With the coefficients and their uncertainties of the universal FP of Gültekin et al. (2009), Equation (4) reads:

$$\begin{eqnarray}\mathrm{log}{ \mathcal R } & = & (-0.33\pm 0.12)\mathrm{log}{\ell }\\ & & +(0.45\pm 0.30)\mathrm{log}{M}_{\mathrm{BH}}+\mathrm{const}.\end{eqnarray} \tag{ 5 }$$

This leads us to speculate that the radio loudness of AGNs depends not only on ${\ell }$ but probably also on ${M}_{\mathrm{BH}}$, even possibly to an almost equal degree (tentatively judging from the similar magnitudes of the best-fit power-law indexes). The correlation might be positive with ${M}_{\mathrm{BH}}$ albeit the statistical significance being only 1.5σ (${ \mathcal R }\propto {M}_{\mathrm{BH}}^{0.45\pm 0.30}$), and negative with ${\ell }$ albeit the statistical significance being 3σ (${ \mathcal R }\propto {{\ell }}^{-0.33\pm 0.12}$). If we adopt the fitting result of Merloni et al. (2003), where the best-fit ξ_X, its uncertainty, and the ξ_M value are all similar to the universal relation of Gültekin et al. (2009), but the uncertainty to ξ_M is reduced by a half, then the ${\ell }$ dependence would be of 3.6σ significance, and the ${M}_{\mathrm{BH}}$ dependence would be of 2.4σ significance. The currently large error bars on the indexes of the above FP relations allow a considerable chance probability, 7% (namely single-sided 1.5σ Gaussian deviance), for no correlation or a negative correlation between ${ \mathcal R }$ and ${M}_{\mathrm{BH}}$, thus the above speculation is yet to be verified. On the other hand, this speculation is consistent with—and somehow reinforced by—almost all the significant ${ \mathcal R }$-related correlations in AGNs with either ${M}_{\mathrm{BH}}$ or ${\ell }$ that were discovered mainly by bivariate correlation analysis before (e.g., Laor 2000; Greene et al. 2006). Furthermore, now Equation (5) seems to evoke a panoramic—and probably more insightful (see below)—understanding.

The negative ${ \mathcal R }$–${\ell }$ correlation can be easily understood under the widely accepted coupled accretion-jet models (Yuan & Cui 2005; Heinz & Sunyaev 2003), where the accretion flow responsible for the X-ray is a hot component, either a hot accretion flow (Yuan & Narayan 2014) or a corona located above the cold accretion disk (Shakura & Sunyaev 1973). In this model, the key factor to produce such a negative correlation is the mass accretion rate $\dot{M}$. Hot accretion flow predicts ${L}_{X}\propto {\dot{M}}_{\mathrm{BH}}^{\approx 2-3}$ (Merloni et al. 2003; Yuan & Narayan 2014), while the scale-invariant jet model predicts ${L}_{R}\propto {\dot{M}}_{\mathrm{BH}}^{\approx 1.4}$ (Heinz & Sunyaev 2003).
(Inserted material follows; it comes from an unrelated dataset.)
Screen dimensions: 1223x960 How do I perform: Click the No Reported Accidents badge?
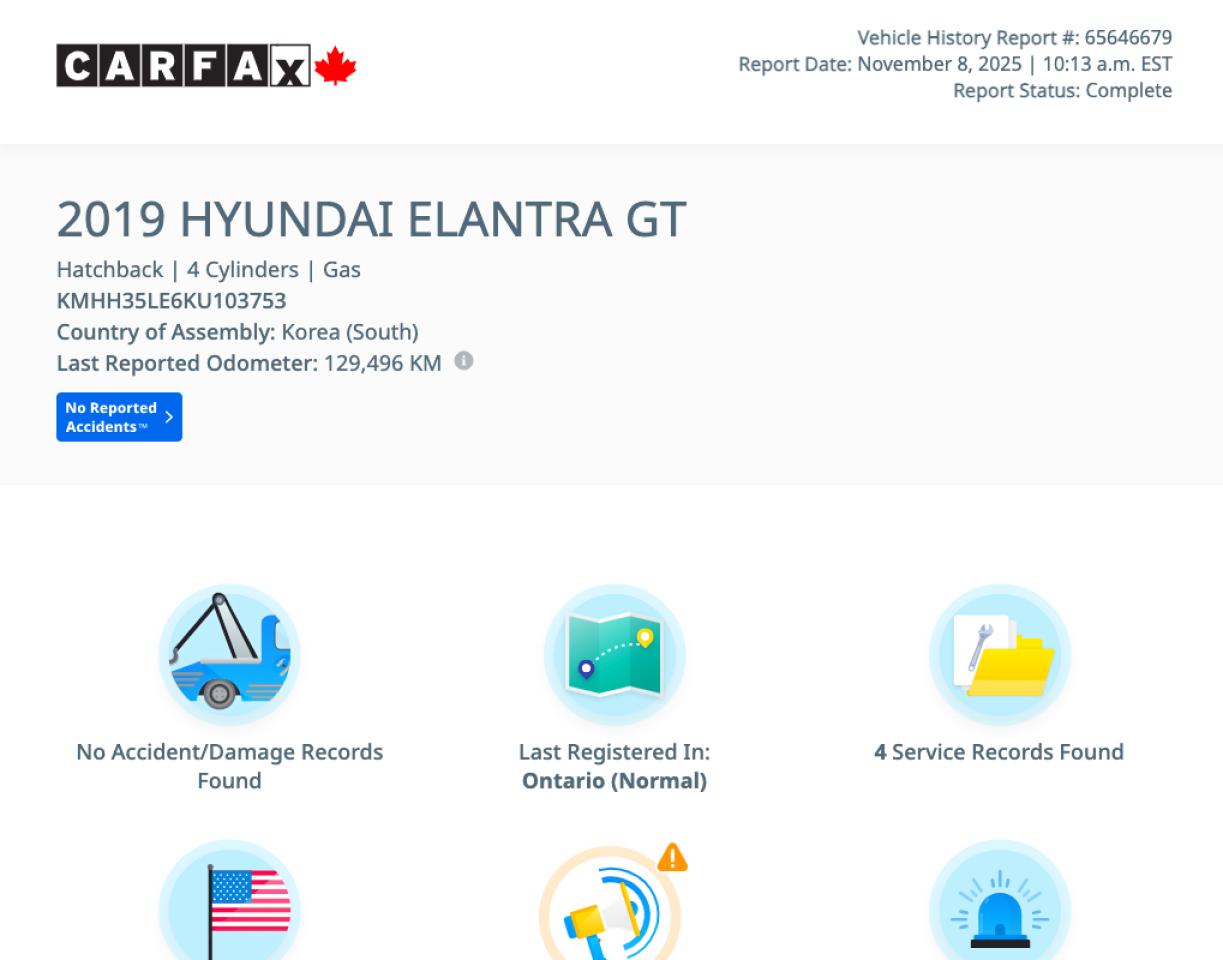[x=111, y=417]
Regarding the potentially strong and positive correlation between ${ \mathcal R }$ and ${M}_{\mathrm{BH}}$, on the other hand, it is not so easy to understand from a theoretical perspective. Despite the currently large error bars on that index, which could be consistent with no correlation or a negative correlation by a chance probability of 7% as described in the above, we try to give an explanation for a strong, positive correlation as follows. As Heinz & Sunyaev (2003) argued, the dependence on ${M}_{\mathrm{BH}}$ is mainly determined by jet physics itself. A larger ${M}_{\mathrm{BH}}$ leads to a relatively stronger magnetic field near the BH, which would make it easier to launch a jet. Arguably, a stronger magnetic field strength would result in a higher acceleration, and consequently a larger jet velocity. This appears true observationally; i.e., there is likely a positive correlation between the Lorentz factor of AGN jets Γ_jet and ${M}_{\mathrm{BH}}$, as follows. In AGNs with SMBHs, the jets are usually relativistic, with Γ_jet ∼ 10 (Kellermann et al. 2004), whereas in NLS1s (where ${M}_{\mathrm{BH}}$ is not too much higher than the BHs in low-mass AGNs), the jets are only mildly relativistic (Gu et al. 2015). Certainly, it remains unclear whether or not a large-scale magnetic field can be developed around a cold AD, and thus further efforts are required, not the least of which include better constraining any potential ${M}_{\mathrm{BH}}$ dependence of radio loudness.